# Set task
Copy the items word for word, starting at the line that contains "This screenshot has height=544, width=686." and ending at the final line of the items.

# Raw records
↓↓↓

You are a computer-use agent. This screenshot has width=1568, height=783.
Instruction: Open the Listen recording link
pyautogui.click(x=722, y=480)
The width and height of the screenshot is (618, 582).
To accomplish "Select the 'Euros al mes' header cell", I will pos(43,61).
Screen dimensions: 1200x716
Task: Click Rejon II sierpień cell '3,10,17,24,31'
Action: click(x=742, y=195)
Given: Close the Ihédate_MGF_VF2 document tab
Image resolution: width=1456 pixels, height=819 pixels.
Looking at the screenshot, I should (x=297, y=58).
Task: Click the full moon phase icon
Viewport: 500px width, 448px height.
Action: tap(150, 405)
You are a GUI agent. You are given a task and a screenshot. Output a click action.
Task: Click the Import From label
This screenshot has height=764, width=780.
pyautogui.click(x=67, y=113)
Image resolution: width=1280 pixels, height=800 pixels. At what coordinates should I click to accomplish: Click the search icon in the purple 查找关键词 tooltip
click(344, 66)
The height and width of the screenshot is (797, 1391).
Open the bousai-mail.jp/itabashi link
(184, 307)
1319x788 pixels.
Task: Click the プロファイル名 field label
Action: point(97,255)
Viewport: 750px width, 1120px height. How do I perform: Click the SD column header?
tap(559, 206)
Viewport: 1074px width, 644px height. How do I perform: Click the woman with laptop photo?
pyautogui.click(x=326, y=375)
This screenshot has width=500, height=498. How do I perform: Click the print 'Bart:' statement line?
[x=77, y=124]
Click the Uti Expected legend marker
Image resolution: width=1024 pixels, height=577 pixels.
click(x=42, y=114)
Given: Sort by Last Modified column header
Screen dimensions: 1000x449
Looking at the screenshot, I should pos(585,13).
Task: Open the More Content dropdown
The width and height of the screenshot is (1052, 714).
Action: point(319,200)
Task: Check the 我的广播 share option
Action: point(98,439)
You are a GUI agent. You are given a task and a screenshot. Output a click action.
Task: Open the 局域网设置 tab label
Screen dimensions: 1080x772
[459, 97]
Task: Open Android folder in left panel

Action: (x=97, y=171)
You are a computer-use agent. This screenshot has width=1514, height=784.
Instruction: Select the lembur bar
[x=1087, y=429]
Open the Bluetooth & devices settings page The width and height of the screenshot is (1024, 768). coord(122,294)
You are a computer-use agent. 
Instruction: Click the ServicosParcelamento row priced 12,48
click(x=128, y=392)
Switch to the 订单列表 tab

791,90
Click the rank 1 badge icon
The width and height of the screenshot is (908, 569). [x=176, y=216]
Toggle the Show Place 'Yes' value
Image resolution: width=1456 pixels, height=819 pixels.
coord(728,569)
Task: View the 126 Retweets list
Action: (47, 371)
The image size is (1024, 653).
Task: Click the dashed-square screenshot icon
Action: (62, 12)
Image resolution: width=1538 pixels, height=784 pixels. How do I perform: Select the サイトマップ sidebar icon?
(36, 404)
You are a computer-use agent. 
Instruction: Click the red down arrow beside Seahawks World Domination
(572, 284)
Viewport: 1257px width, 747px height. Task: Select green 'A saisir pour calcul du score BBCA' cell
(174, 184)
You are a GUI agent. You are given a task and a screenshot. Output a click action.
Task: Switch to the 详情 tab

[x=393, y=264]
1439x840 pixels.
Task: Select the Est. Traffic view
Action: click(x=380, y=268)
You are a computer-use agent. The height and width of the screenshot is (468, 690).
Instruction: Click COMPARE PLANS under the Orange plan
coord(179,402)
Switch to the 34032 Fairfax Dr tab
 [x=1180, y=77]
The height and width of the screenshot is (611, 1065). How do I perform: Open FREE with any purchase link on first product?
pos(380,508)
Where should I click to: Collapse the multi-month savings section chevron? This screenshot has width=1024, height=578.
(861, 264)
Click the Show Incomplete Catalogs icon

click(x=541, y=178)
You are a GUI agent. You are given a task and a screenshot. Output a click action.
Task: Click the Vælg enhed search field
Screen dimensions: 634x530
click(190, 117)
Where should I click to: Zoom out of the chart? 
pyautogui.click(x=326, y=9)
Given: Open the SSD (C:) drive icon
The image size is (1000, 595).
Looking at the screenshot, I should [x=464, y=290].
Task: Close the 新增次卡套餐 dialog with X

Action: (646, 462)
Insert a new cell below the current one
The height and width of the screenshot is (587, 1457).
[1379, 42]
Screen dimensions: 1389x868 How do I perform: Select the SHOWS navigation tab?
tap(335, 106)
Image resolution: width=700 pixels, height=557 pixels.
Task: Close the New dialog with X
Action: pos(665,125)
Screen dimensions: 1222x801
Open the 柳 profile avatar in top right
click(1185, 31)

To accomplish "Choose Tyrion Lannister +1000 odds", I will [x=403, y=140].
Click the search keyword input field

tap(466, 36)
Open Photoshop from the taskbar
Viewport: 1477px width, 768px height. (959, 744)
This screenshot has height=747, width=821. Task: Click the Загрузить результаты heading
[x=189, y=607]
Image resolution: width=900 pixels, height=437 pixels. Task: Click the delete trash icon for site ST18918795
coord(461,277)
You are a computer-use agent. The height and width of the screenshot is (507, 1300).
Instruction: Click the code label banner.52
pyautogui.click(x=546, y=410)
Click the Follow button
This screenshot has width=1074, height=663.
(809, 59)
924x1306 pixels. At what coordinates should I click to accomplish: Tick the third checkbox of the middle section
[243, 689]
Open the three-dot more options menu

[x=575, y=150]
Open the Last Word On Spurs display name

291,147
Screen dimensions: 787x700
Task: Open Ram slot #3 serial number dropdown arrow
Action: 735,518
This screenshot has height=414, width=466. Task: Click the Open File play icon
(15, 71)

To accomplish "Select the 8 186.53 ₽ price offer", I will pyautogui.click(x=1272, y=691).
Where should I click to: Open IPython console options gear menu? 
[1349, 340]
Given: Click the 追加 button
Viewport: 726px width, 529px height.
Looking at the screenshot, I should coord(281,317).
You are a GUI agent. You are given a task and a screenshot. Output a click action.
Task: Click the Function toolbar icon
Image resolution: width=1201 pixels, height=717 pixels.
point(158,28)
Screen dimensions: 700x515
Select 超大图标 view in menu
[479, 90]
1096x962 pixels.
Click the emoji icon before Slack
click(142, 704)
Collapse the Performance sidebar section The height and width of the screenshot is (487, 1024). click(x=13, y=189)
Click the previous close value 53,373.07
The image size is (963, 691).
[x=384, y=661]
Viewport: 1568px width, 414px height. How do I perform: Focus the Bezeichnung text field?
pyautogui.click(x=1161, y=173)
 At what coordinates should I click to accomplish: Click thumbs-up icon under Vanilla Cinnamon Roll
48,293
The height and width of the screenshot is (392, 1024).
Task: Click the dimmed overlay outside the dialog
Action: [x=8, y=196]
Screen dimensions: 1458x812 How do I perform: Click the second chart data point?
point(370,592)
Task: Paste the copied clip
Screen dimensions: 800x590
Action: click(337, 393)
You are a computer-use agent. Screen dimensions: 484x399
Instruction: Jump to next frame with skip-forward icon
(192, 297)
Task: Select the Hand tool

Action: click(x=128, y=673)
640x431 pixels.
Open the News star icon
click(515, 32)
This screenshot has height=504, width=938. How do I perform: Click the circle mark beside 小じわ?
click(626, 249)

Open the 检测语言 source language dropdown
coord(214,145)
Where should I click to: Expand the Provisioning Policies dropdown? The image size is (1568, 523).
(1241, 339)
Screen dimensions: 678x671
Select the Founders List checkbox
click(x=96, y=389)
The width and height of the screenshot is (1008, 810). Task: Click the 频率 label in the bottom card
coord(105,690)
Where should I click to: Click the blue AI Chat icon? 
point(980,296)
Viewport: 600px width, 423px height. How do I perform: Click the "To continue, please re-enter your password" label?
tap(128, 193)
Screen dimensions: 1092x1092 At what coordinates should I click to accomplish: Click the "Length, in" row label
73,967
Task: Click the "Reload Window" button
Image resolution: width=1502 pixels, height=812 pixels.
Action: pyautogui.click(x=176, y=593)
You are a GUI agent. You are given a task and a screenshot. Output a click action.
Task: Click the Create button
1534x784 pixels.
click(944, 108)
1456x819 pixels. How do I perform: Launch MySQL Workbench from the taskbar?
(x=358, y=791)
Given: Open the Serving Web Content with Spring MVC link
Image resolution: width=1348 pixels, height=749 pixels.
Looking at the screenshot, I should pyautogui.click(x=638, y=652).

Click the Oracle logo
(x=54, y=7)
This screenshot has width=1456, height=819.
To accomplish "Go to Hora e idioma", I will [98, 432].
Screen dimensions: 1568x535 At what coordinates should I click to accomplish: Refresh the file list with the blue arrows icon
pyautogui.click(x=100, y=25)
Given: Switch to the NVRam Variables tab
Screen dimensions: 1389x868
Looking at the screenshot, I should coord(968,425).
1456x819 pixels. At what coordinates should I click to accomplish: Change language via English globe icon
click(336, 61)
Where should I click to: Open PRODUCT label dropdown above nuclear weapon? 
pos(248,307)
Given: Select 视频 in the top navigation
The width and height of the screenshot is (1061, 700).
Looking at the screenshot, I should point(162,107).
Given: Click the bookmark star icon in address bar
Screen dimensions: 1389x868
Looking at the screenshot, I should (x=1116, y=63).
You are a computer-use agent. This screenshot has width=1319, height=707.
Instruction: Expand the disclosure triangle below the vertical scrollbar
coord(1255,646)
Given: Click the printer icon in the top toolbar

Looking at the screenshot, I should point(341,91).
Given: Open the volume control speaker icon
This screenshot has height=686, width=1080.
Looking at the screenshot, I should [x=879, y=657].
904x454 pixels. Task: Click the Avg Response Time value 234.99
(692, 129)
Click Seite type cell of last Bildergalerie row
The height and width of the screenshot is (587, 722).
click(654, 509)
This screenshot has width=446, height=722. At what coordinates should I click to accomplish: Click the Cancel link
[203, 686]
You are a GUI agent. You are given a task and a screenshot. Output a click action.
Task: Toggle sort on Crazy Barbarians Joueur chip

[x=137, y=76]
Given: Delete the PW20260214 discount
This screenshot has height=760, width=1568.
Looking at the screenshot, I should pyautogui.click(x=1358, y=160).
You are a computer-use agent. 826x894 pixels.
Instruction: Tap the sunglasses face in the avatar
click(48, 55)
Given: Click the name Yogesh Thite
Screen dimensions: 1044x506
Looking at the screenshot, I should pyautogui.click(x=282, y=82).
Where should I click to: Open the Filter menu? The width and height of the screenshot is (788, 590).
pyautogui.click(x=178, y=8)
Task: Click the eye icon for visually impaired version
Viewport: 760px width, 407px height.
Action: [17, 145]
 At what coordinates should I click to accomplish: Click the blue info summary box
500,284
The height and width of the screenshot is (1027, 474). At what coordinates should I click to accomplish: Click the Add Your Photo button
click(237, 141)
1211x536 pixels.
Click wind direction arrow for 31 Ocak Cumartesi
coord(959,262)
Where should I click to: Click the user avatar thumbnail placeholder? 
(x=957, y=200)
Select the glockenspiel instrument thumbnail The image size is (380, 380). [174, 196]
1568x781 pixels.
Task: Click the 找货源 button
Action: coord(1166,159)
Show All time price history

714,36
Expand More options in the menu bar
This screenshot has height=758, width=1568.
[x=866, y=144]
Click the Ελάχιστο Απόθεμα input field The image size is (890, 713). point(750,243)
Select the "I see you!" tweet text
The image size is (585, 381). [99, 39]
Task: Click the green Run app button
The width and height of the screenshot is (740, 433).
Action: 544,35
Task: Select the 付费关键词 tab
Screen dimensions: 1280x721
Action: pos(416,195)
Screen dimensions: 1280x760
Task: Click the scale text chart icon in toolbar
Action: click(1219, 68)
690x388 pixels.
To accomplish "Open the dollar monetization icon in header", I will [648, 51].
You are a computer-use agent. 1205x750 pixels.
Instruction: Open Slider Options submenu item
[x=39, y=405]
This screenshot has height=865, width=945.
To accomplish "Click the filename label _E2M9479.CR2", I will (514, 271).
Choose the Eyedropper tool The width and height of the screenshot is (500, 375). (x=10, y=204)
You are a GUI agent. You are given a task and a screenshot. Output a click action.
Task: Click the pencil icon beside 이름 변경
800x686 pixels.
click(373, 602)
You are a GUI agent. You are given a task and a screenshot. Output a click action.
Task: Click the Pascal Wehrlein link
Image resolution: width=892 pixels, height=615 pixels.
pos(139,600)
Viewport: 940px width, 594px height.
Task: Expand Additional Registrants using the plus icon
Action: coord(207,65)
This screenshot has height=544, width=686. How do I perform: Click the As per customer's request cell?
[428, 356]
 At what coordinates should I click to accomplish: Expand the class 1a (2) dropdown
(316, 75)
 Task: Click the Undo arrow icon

↑↑↑

# Task output
This screenshot has height=544, width=686. How do I perform: Click the As per customer's request cell?
[428, 356]
 At what coordinates should I click to accomplish: Expand the class 1a (2) dropdown
(316, 75)
 Task: Click the Undo arrow icon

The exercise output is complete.